Just guessing......I think it might be the immune system directed toward the virus rather than at you. I have experienced something similar.

Or... you know how in the movies when someone hits their head and they get amnesia and then they hit it again and remember everything? I often fantasize that if a virus triggered this in me maybe another one would fix my cells and make them remember who the real enemy is.

I hope something really cool is happening to you and that you are recovering. If not, I'm glad you are getting a break from the nerve pain. It is nasty. Let us know how you feel.

Thanks a lot - great minds think alike here! But this flu is a nightmare to be honest - if I cough I feel my ribs will Pop out with pain. Of course I feel now that I am clutching at straws but think we have to sometimes!

Yes the first para suggestion sounds very plausible to me. Thanks!

Isn't gualfenisin used in Fibro treatment? Wonder if drugs that suppress coughs have something to do with nerve pain?
I've also read that benadryl helps some people with night nerve pain.

I think that the guiafenesin use for fibro has been somewhat discounted today.
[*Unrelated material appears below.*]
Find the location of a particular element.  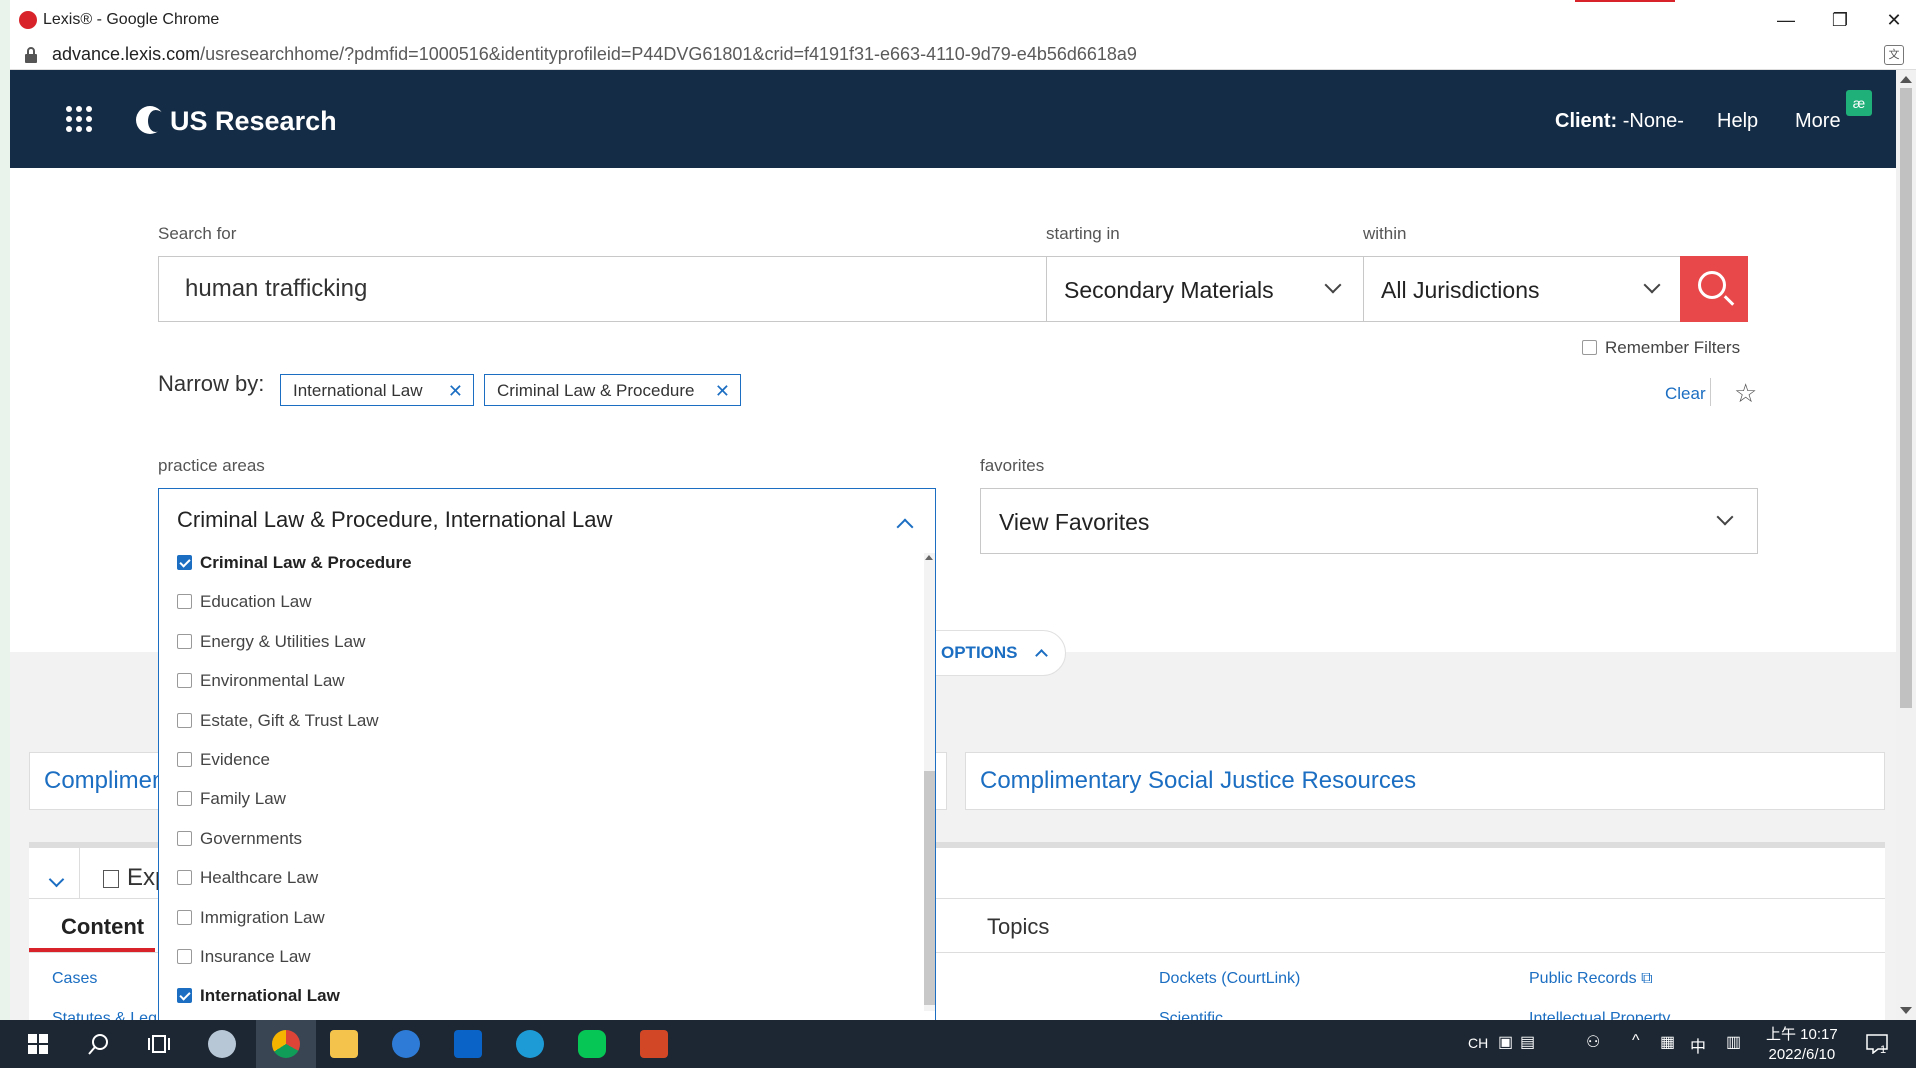

link-cases: Cases is located at coordinates (74, 979).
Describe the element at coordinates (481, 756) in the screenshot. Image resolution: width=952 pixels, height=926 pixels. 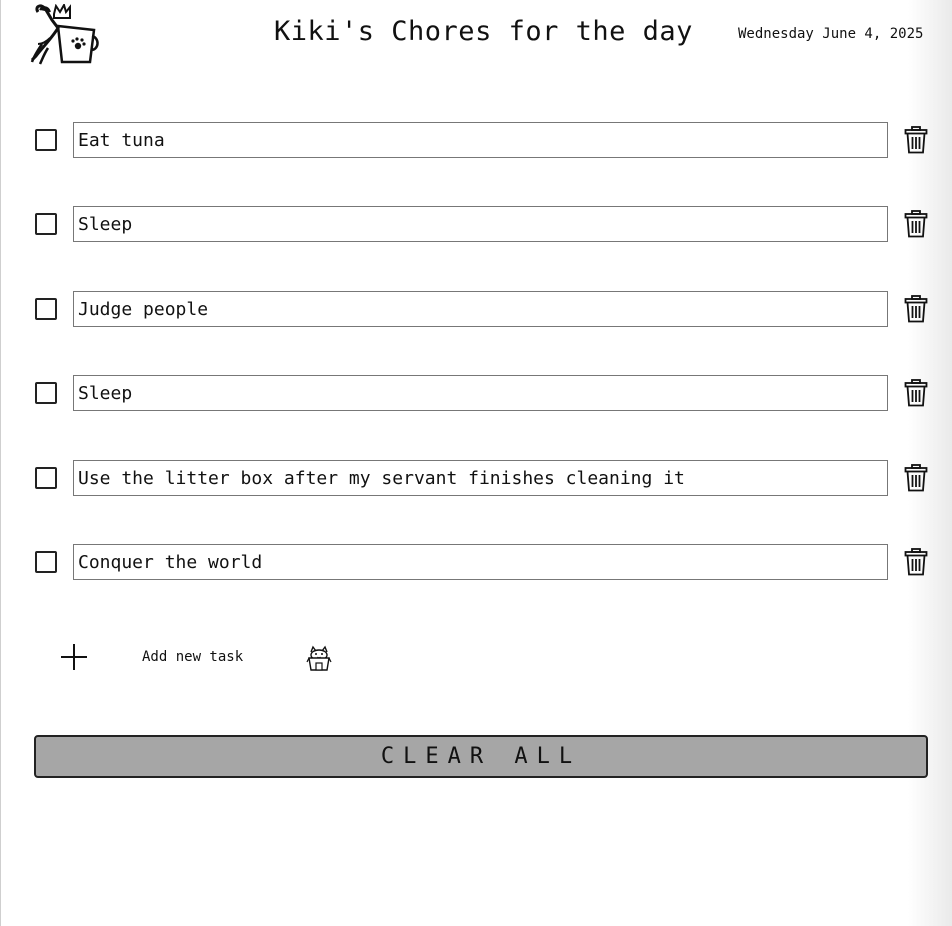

There are sites on Google pro and con. So I don't think it works that well. It is the DM that works, but only in higher doses. DM has a recreational drug following as well.

Fairly certain this symptom exchange isnt drug related at all. Reason being I stayed off all drugs prior to getting my bloods done on Monday and only started this night/ day nurse this afternoon. I think its something to do with diverting the immune system away from attacking my nerves. As long as the flu goes away soon I'll settle for a wee holiday from SFN but not if swap confinues - give me back my burning feet and hands anyday over flu!

rather odd, since something like flu and cold usually trigger neuropathies or autoimmunities like Guillan barre that cause neurological disorders. Its the action of the immune system on the nervous system when your sick, that cause the majority of damage though. could it be you loss some sensations or numbness?